-- Begin RECORDS FOR THIS EXERCISE --

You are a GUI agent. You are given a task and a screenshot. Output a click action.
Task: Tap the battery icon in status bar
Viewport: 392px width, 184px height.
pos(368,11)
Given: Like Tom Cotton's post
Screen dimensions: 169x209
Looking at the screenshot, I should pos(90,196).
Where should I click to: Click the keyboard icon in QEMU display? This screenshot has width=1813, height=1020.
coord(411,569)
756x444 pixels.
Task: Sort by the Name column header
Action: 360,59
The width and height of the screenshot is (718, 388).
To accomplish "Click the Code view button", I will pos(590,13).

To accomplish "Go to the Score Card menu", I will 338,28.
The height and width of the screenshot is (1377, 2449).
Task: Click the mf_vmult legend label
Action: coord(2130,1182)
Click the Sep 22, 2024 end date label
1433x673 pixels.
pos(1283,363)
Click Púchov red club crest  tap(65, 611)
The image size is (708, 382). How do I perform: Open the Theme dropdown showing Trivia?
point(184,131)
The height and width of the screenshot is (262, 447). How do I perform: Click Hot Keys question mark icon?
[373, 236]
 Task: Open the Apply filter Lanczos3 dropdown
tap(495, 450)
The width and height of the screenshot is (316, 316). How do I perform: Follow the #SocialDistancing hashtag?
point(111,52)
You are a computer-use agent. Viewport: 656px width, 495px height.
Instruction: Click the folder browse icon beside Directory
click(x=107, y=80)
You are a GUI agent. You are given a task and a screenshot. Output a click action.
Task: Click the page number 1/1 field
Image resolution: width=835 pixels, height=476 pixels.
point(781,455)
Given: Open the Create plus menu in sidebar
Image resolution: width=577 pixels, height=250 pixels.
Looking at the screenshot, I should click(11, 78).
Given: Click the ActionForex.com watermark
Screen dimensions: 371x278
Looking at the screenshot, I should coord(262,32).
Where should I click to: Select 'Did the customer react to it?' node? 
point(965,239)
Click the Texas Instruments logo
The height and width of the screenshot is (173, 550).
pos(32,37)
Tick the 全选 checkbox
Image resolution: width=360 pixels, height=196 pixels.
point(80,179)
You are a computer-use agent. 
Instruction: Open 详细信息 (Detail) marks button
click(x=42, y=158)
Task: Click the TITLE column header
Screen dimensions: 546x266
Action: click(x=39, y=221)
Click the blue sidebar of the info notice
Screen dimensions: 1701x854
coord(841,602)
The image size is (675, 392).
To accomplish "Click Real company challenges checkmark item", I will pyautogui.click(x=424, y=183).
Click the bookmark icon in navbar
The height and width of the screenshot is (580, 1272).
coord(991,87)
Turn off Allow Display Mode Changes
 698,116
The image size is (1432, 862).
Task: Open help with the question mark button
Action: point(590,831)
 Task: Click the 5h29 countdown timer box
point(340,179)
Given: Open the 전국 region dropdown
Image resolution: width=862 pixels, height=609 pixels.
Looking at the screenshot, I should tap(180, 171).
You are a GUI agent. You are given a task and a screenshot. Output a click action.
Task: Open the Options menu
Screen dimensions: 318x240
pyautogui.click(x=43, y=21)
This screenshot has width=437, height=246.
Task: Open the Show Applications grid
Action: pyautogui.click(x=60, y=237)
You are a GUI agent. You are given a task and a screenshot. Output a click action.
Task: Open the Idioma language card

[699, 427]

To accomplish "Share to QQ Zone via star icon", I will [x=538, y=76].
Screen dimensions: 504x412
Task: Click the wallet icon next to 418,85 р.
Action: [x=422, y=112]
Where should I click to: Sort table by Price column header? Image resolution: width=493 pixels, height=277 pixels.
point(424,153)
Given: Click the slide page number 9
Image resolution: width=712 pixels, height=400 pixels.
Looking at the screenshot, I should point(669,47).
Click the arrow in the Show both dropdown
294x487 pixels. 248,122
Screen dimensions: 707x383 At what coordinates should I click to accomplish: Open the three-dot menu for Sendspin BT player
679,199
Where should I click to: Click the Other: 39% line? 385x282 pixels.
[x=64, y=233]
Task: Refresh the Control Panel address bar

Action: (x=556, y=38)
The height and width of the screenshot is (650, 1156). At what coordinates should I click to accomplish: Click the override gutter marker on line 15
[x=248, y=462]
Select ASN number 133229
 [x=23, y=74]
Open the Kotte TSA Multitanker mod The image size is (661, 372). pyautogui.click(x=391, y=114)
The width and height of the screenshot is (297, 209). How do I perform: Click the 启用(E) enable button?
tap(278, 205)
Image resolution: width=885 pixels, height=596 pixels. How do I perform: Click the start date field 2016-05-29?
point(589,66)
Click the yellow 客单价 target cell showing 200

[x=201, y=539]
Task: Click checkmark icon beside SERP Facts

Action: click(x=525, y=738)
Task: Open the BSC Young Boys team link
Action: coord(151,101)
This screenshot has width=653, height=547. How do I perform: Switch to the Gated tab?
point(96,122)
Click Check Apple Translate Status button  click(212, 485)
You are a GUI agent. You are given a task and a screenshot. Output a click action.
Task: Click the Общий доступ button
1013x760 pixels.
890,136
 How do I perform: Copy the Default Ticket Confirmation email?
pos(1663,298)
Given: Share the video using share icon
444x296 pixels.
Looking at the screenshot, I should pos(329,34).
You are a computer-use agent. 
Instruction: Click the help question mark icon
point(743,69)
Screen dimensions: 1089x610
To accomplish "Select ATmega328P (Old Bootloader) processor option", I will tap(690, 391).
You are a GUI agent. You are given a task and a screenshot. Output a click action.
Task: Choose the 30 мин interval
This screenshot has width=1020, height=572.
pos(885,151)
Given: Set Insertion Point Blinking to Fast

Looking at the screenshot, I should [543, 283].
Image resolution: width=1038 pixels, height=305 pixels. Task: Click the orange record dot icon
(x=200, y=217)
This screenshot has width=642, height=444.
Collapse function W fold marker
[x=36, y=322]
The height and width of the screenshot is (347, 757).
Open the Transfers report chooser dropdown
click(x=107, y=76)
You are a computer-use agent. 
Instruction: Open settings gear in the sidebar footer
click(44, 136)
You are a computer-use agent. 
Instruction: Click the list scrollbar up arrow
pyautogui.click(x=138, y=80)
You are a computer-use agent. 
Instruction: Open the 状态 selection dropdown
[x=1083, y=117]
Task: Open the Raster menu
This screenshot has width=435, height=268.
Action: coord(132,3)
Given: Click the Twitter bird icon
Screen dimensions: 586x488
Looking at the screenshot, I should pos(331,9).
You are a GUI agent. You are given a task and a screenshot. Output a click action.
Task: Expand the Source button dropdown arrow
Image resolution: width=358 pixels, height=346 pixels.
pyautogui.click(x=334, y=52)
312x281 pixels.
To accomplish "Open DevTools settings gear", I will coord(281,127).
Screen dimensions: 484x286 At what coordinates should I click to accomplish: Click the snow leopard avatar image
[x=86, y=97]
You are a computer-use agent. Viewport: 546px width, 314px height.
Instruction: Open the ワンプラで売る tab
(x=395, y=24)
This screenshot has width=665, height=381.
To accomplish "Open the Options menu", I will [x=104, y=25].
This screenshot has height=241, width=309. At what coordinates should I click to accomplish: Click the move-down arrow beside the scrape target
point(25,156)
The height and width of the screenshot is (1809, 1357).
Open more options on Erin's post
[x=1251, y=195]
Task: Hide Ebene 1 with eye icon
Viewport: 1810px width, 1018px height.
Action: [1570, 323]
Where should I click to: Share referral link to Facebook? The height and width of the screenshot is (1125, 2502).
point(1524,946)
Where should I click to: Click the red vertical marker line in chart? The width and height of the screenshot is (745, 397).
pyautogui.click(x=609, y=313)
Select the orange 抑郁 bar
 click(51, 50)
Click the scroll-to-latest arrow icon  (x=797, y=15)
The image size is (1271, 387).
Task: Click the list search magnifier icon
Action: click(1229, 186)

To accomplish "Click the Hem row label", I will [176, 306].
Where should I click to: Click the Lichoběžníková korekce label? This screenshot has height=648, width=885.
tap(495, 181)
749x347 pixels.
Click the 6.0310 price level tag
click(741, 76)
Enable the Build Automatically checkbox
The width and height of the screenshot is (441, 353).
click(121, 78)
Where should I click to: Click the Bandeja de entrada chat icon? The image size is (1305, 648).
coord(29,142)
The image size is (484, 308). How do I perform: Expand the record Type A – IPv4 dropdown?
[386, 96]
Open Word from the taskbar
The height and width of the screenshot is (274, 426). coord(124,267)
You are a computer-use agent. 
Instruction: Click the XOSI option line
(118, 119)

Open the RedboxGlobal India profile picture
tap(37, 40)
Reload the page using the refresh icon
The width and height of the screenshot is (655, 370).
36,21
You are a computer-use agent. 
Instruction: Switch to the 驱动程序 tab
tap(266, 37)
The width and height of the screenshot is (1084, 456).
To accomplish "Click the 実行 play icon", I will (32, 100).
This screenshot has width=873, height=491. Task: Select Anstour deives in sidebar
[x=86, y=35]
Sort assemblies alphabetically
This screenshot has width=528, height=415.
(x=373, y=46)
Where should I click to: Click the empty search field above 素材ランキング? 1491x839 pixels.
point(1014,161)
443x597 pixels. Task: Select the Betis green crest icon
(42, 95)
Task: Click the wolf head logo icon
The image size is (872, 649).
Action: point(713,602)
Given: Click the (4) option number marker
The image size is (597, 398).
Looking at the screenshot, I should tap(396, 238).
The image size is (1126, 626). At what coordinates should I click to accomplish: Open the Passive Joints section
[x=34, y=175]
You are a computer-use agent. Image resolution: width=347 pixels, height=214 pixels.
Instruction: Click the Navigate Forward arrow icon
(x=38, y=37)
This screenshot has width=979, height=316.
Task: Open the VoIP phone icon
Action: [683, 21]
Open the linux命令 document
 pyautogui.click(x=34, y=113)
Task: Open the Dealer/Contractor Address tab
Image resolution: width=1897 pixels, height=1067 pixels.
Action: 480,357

-- End RECORDS FOR THIS EXERCISE --

WHAT TO WORK ON
Copy the data word for word, from the beginning through the line containing "Looking at the screenshot, I should pos(90,196).".

EXPECTED ANSWER
You are a GUI agent. You are given a task and a screenshot. Output a click action.
Task: Tap the battery icon in status bar
Viewport: 392px width, 184px height.
pos(368,11)
Given: Like Tom Cotton's post
Screen dimensions: 169x209
Looking at the screenshot, I should pos(90,196).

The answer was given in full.